**Aim of the task:**
Copy all data exactly. Skip pictures.
Data: Begin
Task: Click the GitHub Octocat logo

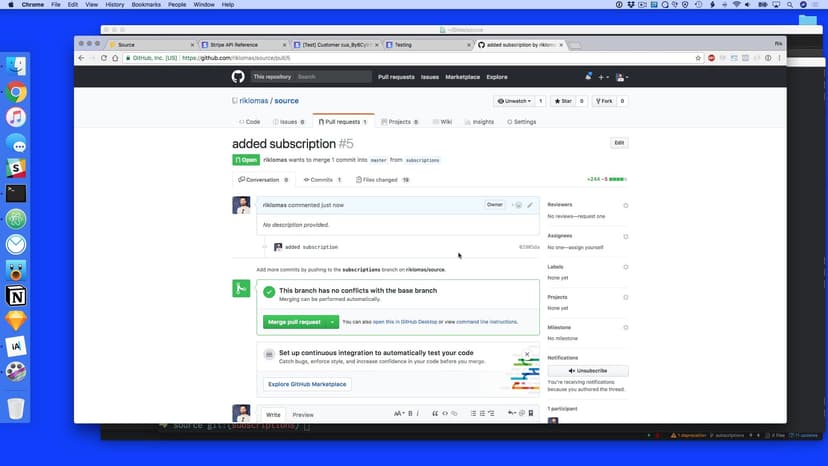Action: pyautogui.click(x=238, y=77)
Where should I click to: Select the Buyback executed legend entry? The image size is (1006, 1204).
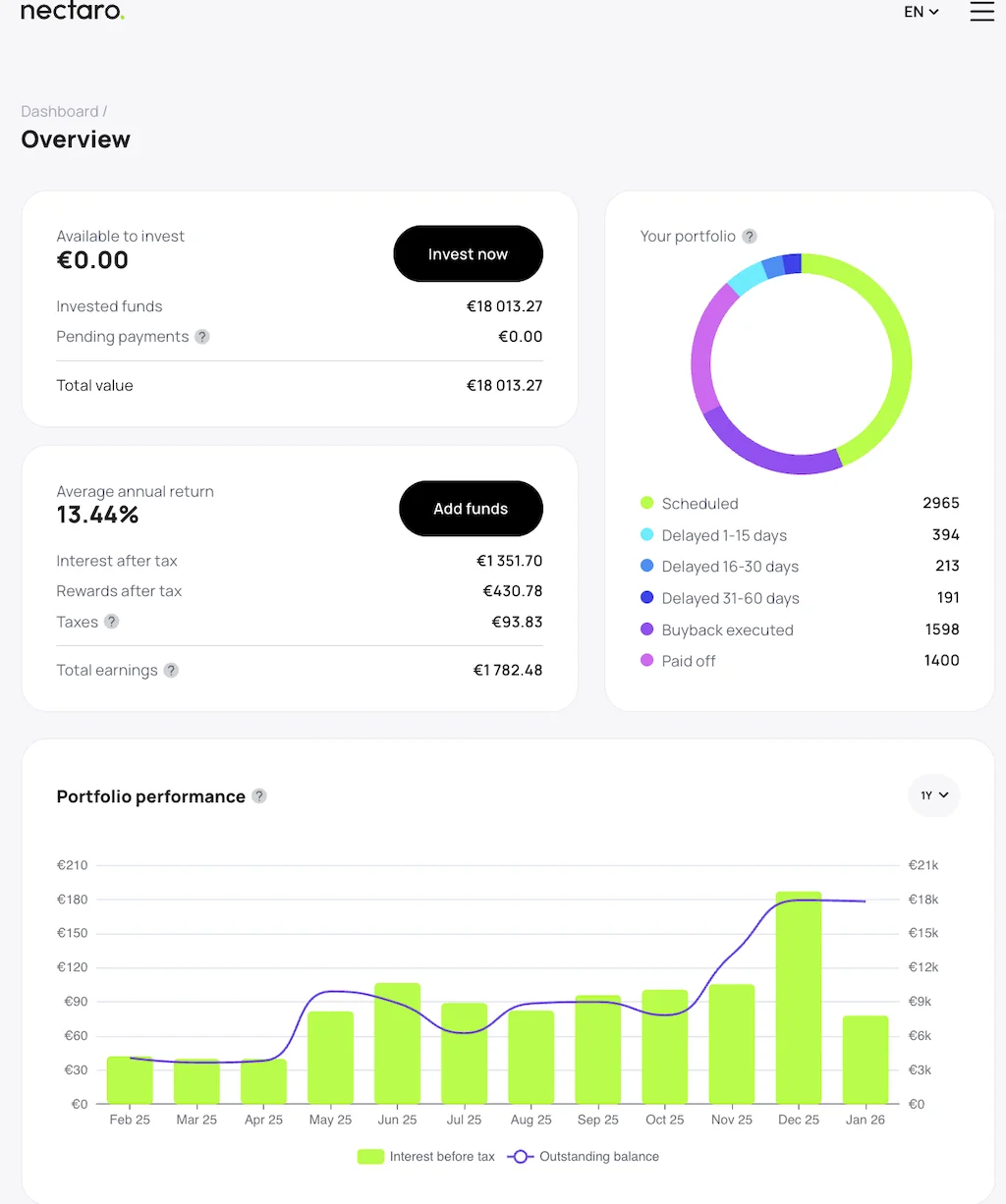tap(727, 630)
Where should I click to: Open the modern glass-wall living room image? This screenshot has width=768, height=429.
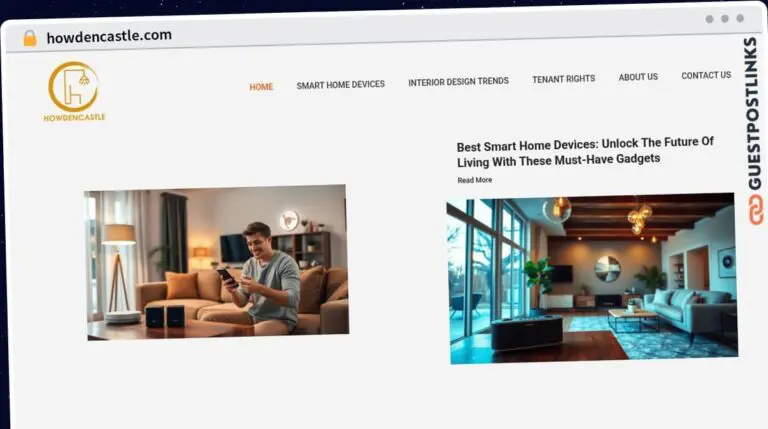[592, 276]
Data: End
**Expected answer:**
Task: Click the GitHub Octocat logo

Action: pyautogui.click(x=238, y=77)
Where should I click to: Select the Buyback executed legend entry? The image size is (1006, 1204).
tap(727, 630)
Where should I click to: Open the modern glass-wall living room image? This screenshot has width=768, height=429.
[592, 276]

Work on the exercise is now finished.